Robert Plenge, chief research officer of Bristol Myers Squibb, echoed this sentiment, emphasizing that the ultimate goal is to deliver the best possible medicines to patients, regardless of their origin. “If you’re a patient wanting to receive the best possible medicine as quickly as possible, I feel having innovation across the globe is the best possible outcome,” Plenge stated. Stelios Papadopoulos, board chair of Exelixis, also downplayed the idea of China as a threat, noting the presence of “a lot of smart people” there.
CAR-T Cell Therapy: A Brief Overview
CAR-T cell therapy, or chimeric antigen receptor T-cell therapy, is a type of immunotherapy that reprograms a patient’s own immune cells to recognize and attack cancer cells. It has shown remarkable success in treating certain blood cancers, but has faced challenges in treating solid tumors, which represent the vast majority of cancer cases. HIT cells, a newer type of cell therapy developed by Sadelain’s team at Columbia, are designed to overcome some of these challenges by enhancing the sensitivity of the immune cells. A recent study published in Science showed that HIT cells could completely eliminate kidney, pancreatic, and ovarian cancers in mice. (Columbia University News report on HIT cell therapy)
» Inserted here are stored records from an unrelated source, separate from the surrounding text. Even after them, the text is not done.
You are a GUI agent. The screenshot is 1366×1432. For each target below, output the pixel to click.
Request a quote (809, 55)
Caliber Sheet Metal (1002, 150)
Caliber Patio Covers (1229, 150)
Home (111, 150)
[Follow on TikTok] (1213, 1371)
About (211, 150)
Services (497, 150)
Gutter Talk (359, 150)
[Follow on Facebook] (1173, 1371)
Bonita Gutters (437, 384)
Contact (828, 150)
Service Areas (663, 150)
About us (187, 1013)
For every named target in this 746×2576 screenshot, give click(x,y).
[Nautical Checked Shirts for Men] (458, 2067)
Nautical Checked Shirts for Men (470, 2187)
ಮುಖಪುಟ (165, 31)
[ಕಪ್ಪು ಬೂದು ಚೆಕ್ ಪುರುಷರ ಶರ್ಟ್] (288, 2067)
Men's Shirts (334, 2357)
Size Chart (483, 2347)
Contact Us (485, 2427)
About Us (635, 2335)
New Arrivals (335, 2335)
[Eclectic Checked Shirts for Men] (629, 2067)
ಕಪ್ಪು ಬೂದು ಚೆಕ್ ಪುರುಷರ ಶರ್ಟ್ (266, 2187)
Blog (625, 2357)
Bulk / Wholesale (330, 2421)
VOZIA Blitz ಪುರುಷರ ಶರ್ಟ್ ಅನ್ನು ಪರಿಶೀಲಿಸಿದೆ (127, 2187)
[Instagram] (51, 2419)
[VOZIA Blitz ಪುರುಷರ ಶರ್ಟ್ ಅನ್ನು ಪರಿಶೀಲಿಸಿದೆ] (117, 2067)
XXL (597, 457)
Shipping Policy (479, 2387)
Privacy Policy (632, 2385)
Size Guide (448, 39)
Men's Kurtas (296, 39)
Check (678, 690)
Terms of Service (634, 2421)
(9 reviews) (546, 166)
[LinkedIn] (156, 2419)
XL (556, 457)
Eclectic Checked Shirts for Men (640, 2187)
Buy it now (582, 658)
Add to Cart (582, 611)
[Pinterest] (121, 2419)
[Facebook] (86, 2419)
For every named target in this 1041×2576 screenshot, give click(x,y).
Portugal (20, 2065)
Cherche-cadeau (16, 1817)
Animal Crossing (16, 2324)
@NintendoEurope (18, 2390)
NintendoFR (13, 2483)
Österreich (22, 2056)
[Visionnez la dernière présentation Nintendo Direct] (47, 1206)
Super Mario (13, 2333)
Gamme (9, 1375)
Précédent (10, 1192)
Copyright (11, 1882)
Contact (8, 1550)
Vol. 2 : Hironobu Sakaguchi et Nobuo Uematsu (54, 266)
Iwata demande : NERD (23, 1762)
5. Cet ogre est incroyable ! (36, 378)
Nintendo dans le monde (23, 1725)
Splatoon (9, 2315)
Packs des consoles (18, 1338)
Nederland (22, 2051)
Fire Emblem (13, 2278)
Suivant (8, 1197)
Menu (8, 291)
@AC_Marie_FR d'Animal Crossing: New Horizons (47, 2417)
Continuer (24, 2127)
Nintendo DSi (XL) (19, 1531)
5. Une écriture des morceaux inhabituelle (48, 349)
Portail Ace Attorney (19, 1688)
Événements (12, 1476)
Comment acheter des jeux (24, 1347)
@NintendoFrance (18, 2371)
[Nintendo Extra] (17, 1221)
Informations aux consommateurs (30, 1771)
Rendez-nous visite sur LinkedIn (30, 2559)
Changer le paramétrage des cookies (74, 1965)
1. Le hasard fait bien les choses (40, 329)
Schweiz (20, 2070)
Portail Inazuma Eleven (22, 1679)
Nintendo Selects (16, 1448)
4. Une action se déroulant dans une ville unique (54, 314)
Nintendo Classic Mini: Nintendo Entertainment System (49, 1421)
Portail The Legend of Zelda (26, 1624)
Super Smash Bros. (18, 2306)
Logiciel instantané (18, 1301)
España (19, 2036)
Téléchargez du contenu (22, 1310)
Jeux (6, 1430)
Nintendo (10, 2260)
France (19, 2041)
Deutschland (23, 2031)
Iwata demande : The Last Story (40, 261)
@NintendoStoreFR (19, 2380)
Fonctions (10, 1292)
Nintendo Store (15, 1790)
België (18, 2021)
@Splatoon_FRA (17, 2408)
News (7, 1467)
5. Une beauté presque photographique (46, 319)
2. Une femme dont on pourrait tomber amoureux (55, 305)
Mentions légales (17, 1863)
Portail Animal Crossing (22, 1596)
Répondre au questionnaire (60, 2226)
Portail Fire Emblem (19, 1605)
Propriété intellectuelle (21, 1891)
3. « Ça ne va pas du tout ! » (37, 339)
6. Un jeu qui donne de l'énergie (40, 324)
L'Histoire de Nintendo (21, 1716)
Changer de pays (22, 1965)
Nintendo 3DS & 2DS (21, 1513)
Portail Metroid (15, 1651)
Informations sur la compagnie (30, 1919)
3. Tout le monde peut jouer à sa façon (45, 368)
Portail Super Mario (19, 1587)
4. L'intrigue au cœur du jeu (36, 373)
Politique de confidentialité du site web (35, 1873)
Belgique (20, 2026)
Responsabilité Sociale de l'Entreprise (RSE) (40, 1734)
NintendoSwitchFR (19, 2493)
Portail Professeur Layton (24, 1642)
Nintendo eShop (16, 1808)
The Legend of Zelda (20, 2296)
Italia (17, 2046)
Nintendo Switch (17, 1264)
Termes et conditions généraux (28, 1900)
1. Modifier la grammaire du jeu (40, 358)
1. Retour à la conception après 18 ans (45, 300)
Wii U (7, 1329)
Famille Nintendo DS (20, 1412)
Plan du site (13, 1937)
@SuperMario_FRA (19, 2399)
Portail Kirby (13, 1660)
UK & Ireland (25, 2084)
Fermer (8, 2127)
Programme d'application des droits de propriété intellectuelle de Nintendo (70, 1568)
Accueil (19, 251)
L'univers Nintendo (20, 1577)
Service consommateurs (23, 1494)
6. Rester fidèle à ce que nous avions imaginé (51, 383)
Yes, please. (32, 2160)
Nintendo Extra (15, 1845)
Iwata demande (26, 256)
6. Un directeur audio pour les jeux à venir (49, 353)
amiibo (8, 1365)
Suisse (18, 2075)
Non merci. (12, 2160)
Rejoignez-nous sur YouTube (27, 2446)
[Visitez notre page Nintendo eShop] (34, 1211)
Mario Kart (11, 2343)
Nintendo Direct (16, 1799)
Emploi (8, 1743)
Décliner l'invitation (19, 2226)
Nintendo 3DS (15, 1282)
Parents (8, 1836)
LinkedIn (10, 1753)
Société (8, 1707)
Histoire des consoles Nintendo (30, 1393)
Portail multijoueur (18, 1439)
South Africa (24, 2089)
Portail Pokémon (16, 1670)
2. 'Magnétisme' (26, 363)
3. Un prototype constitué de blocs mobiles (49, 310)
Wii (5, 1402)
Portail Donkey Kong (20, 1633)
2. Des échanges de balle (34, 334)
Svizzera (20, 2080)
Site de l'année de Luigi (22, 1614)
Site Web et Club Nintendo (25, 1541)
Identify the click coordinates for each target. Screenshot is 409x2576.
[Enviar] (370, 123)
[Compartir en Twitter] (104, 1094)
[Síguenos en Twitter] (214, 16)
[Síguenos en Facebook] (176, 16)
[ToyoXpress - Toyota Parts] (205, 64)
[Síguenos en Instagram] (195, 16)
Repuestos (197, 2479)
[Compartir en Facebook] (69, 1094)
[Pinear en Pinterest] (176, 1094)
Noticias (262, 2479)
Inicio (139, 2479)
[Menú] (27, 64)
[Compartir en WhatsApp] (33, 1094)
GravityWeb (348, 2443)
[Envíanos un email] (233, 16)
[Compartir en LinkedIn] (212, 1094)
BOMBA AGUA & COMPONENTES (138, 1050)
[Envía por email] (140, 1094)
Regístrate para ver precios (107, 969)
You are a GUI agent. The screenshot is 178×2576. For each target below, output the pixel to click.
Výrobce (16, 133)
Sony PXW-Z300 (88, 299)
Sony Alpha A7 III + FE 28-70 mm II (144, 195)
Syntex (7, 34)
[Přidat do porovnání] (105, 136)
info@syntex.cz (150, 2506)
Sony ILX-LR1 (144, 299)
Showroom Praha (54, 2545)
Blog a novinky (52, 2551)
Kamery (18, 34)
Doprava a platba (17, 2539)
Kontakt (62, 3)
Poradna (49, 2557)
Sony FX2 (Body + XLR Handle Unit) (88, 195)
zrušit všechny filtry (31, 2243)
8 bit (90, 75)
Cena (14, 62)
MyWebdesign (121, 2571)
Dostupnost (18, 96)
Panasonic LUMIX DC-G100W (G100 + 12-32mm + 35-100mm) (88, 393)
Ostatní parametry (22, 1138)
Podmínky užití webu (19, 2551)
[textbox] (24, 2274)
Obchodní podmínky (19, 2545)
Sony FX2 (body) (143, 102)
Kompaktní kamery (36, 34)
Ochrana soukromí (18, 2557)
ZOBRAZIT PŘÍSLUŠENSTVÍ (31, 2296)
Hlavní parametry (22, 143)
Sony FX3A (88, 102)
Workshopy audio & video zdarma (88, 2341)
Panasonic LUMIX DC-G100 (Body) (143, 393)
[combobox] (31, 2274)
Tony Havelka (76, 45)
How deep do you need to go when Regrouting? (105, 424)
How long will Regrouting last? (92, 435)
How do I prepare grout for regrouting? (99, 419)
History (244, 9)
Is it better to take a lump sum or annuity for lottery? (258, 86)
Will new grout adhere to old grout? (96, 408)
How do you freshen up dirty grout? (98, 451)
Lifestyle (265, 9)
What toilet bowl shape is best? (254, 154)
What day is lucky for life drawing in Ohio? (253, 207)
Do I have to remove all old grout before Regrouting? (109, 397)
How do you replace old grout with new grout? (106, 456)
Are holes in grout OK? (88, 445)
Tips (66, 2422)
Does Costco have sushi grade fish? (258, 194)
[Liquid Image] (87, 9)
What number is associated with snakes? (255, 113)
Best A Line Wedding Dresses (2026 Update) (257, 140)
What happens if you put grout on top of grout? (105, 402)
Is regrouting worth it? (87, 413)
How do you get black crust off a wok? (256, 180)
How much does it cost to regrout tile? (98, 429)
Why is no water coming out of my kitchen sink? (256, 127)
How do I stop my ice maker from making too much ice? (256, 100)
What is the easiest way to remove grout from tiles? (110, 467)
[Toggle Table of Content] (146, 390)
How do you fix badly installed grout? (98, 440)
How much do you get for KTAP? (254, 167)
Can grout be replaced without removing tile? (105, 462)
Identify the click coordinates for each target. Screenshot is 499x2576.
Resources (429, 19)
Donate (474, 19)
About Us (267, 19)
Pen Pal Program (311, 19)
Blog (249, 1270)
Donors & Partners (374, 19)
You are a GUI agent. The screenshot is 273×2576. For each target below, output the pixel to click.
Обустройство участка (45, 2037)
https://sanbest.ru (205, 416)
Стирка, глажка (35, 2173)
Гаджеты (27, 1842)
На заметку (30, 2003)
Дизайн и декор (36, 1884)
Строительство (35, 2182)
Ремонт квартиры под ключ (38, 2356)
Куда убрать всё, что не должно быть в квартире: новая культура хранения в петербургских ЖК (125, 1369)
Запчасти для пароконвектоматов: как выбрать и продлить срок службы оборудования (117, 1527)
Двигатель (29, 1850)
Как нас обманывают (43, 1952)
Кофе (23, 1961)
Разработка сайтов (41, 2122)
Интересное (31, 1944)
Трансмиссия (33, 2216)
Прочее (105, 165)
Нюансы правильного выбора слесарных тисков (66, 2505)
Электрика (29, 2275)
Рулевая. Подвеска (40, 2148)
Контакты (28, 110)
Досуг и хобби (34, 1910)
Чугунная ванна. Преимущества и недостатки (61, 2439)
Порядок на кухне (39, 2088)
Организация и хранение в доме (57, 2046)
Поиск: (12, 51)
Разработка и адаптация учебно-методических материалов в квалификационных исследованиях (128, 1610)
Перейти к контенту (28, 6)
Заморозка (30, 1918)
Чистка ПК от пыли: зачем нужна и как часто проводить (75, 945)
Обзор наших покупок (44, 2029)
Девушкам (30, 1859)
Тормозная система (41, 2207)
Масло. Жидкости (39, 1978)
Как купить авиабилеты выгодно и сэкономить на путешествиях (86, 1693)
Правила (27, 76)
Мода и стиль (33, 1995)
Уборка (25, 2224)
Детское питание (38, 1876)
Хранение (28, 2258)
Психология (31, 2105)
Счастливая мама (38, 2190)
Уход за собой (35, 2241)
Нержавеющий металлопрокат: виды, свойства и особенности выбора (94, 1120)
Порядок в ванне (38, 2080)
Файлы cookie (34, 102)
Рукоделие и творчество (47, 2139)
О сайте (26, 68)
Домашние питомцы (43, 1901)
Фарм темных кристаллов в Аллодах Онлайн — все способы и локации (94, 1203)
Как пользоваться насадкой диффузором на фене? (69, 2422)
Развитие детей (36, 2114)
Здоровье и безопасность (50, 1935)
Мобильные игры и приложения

What’s Next for Cell and Gene Therapy?
The evolving landscape of cell and gene therapy development highlights the need for ongoing evaluation and adaptation. The U.S. Food and Drug Administration (FDA) continues to refine its regulatory pathways for these innovative therapies, balancing the need for safety and efficacy with the desire to accelerate access for patients. Further research is needed to address the challenges of treating solid tumors and to improve the affordability and accessibility of these potentially life-changing treatments. The success of in vivo CAR T cell therapies, which modify T cells directly within the patient’s body, is also being closely watched, with several companies currently running Phase 1 clinical trials. (Drug Discovery News report on in vivo CAR T cell trials)
the global fight against cancer will likely benefit from a collaborative approach, leveraging the strengths of researchers and innovators from around the world. As Plenge emphasized, the focus should remain on delivering the best possible medicines to patients, wherever those medicines may originate.